**EXERCISE OBJECTIVE**
No picture belongs in the answer, which must hold exactly the lines from the one with "Task: Show the living_room layer" through the final line below.

[Saved data entries]
=====

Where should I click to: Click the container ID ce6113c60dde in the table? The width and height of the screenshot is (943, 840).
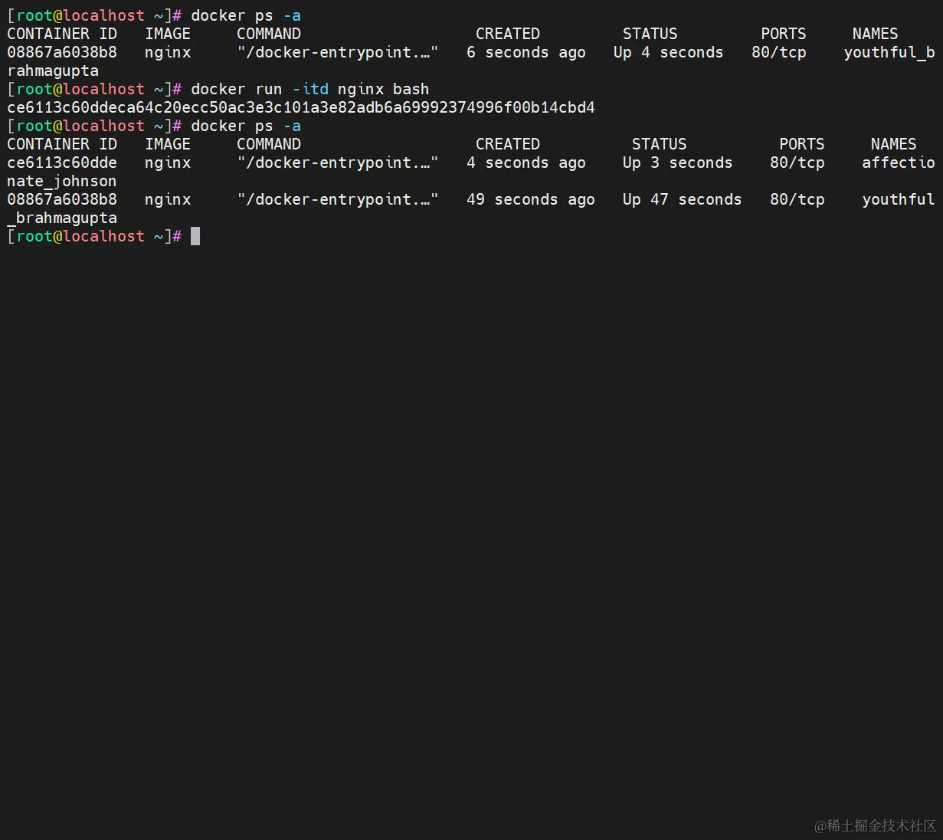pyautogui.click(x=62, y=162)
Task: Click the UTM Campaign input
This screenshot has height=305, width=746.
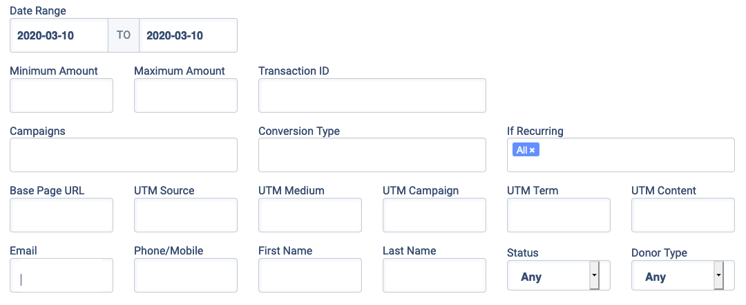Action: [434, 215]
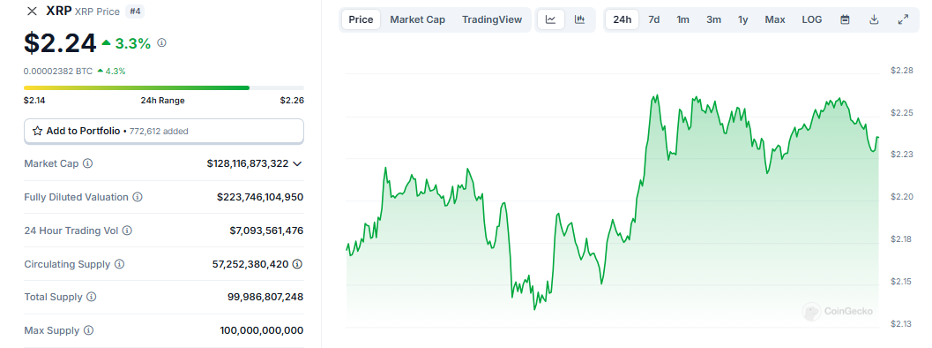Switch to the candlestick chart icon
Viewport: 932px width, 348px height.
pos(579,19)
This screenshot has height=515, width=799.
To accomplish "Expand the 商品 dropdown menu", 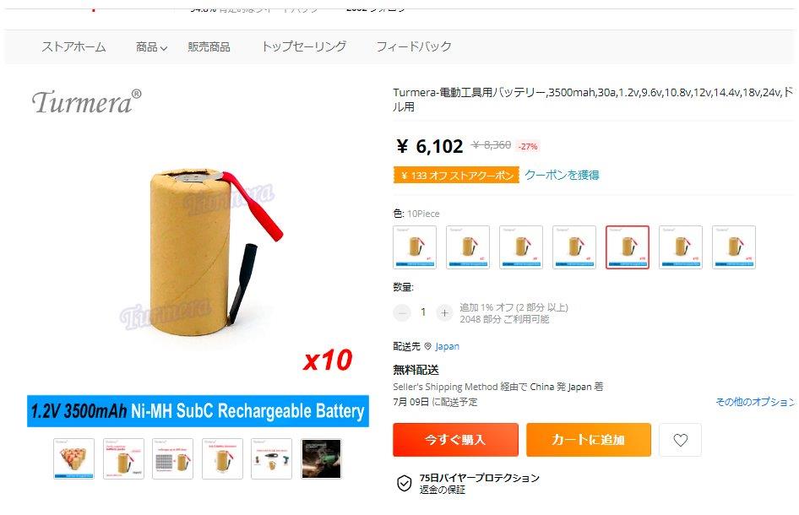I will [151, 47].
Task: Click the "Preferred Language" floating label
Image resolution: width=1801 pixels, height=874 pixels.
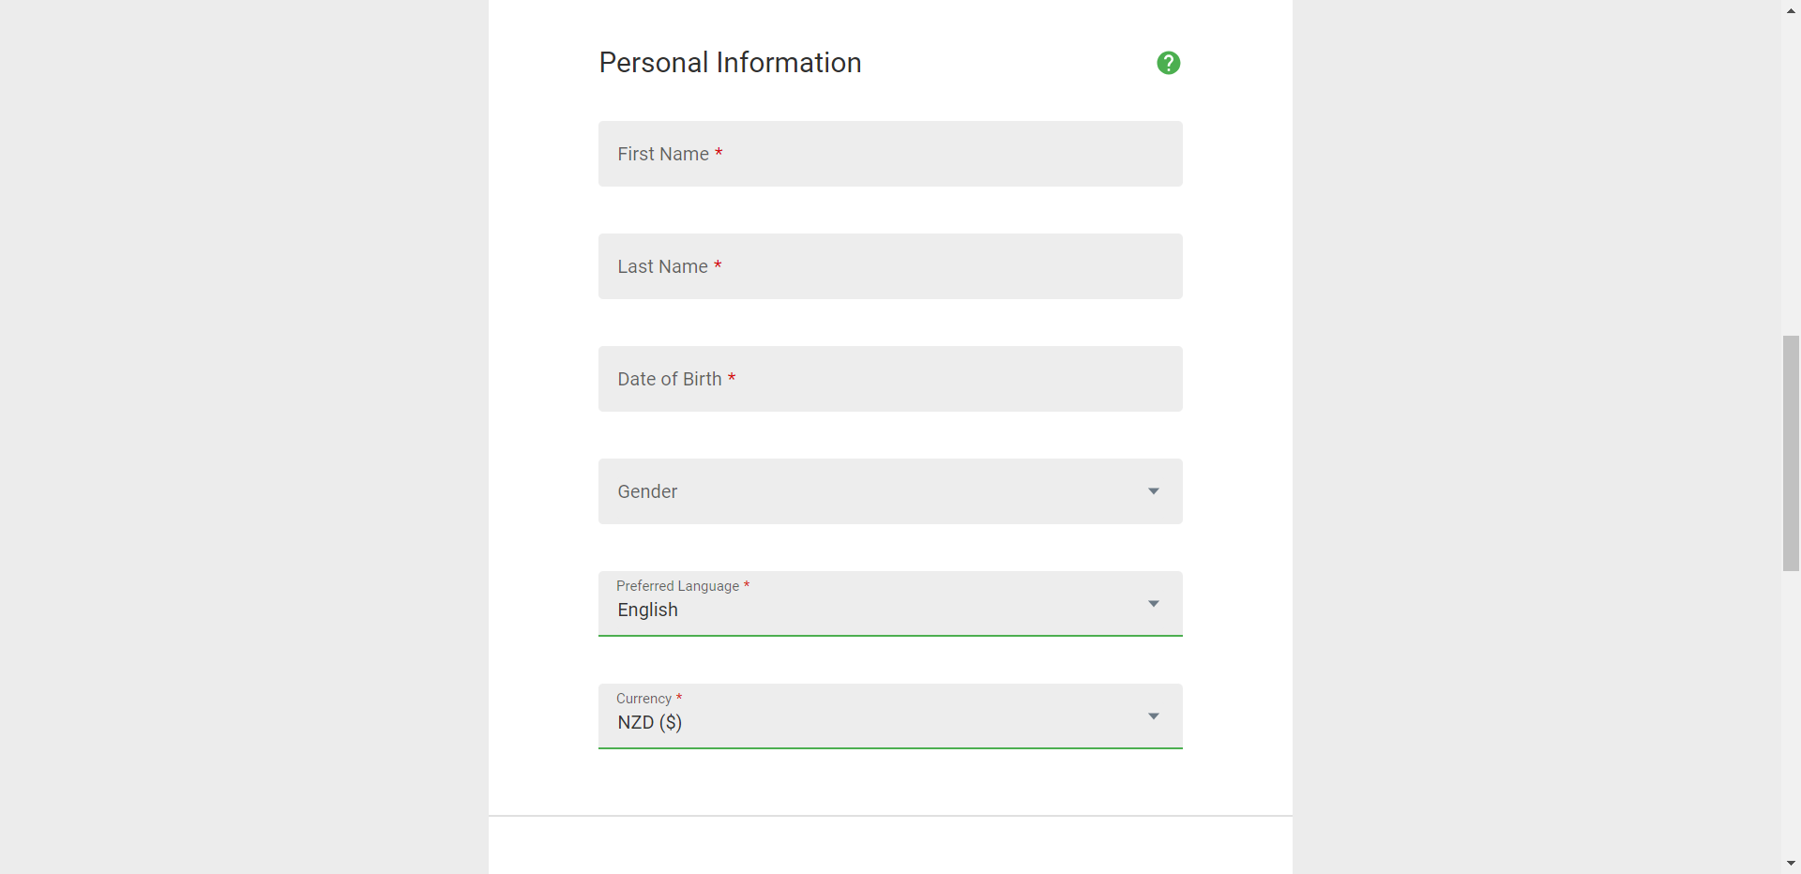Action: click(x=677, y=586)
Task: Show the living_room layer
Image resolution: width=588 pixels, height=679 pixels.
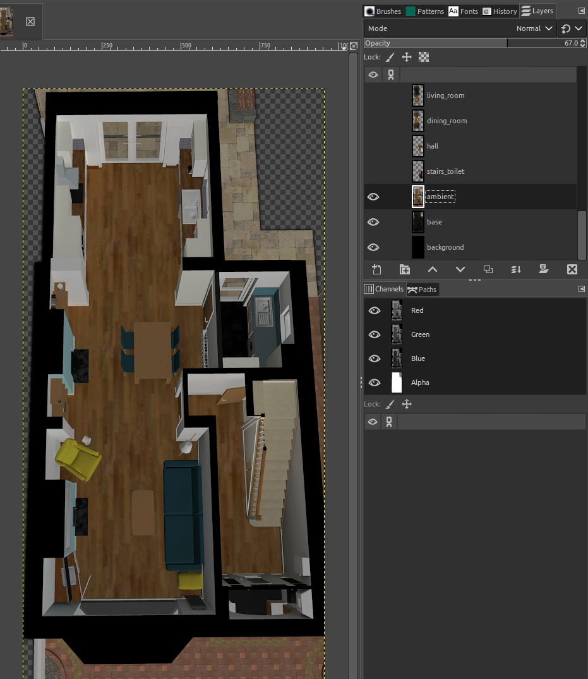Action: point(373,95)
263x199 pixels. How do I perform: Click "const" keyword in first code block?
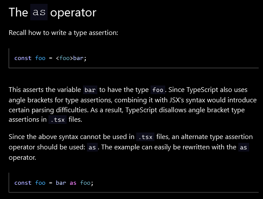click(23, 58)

=====

**TASK OUTPUT**
Task: Show the living_room layer
Image resolution: width=588 pixels, height=679 pixels.
Action: point(373,95)
263x199 pixels. How do I perform: Click "const" keyword in first code block?
click(23, 58)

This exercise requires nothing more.